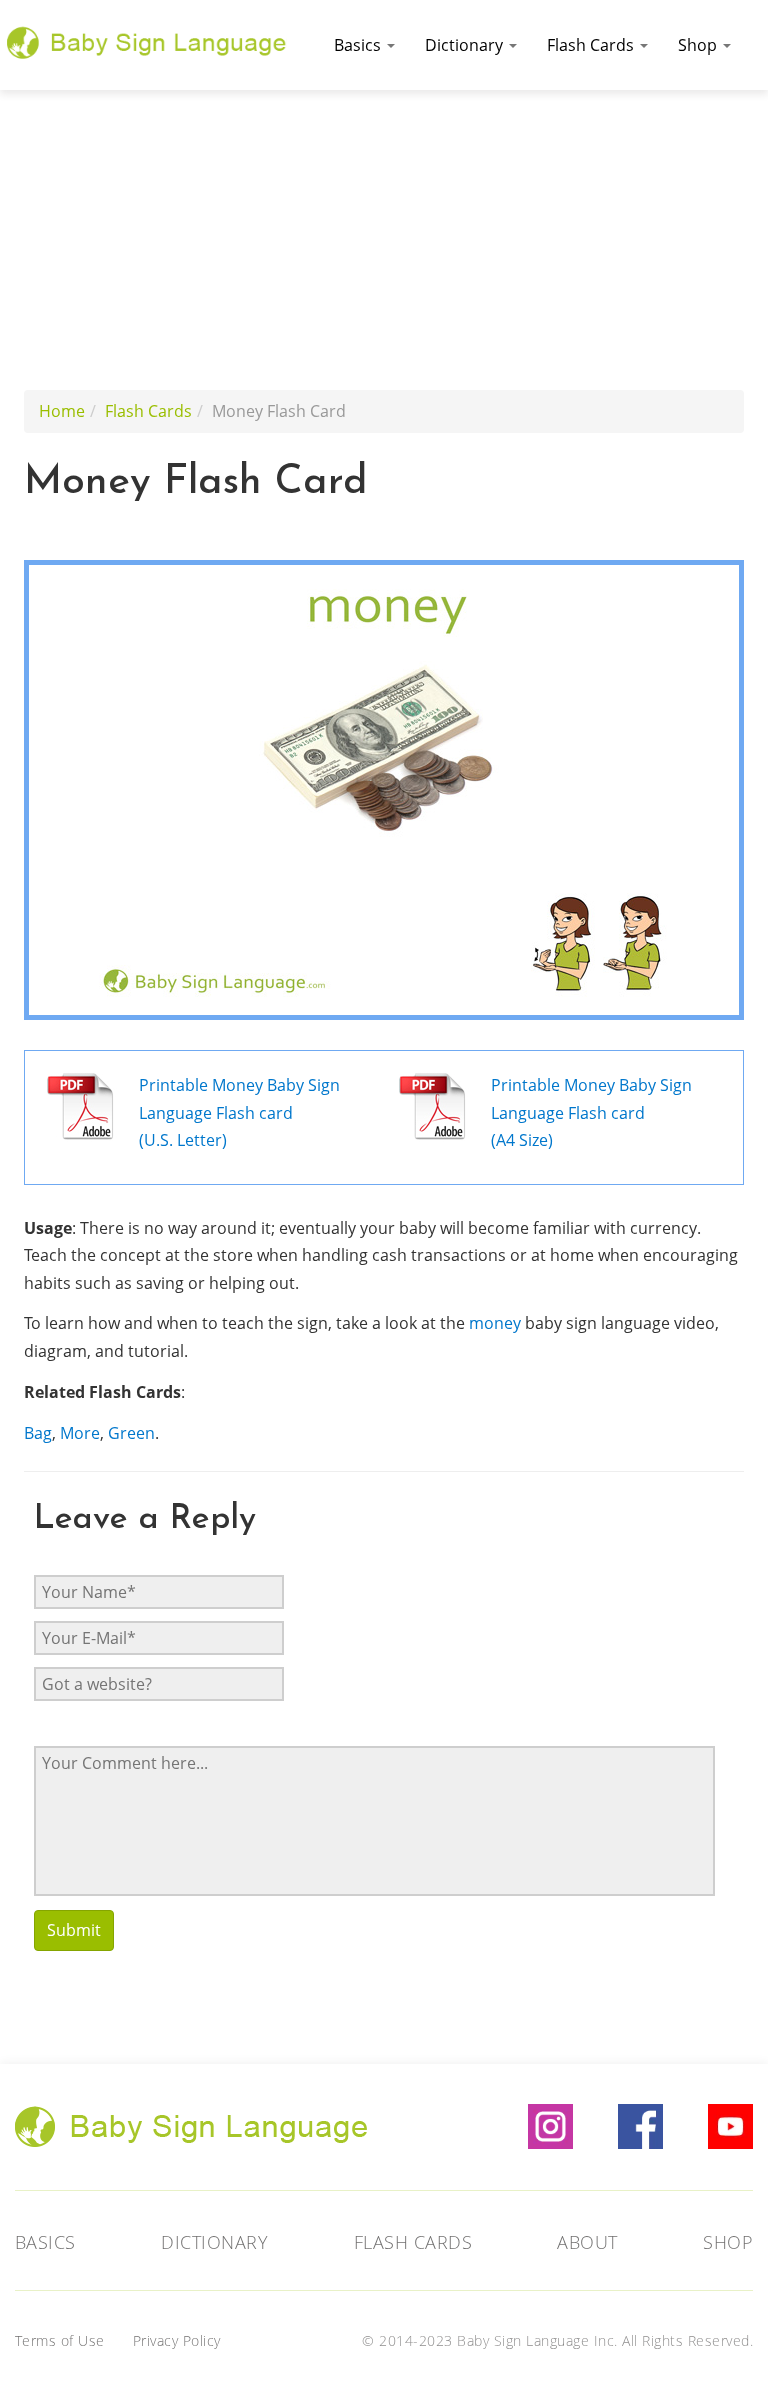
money (495, 1323)
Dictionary (466, 45)
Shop (699, 45)
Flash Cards (592, 45)
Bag (38, 1433)
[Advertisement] (384, 240)
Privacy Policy (177, 2340)
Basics (359, 45)
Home (62, 411)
···
### Task statement
Return every record exactly, minus the pictures.

### Expected output
money (495, 1323)
Dictionary (466, 45)
Shop (699, 45)
Flash Cards (592, 45)
Bag (38, 1433)
[Advertisement] (384, 240)
Privacy Policy (177, 2340)
Basics (359, 45)
Home (62, 411)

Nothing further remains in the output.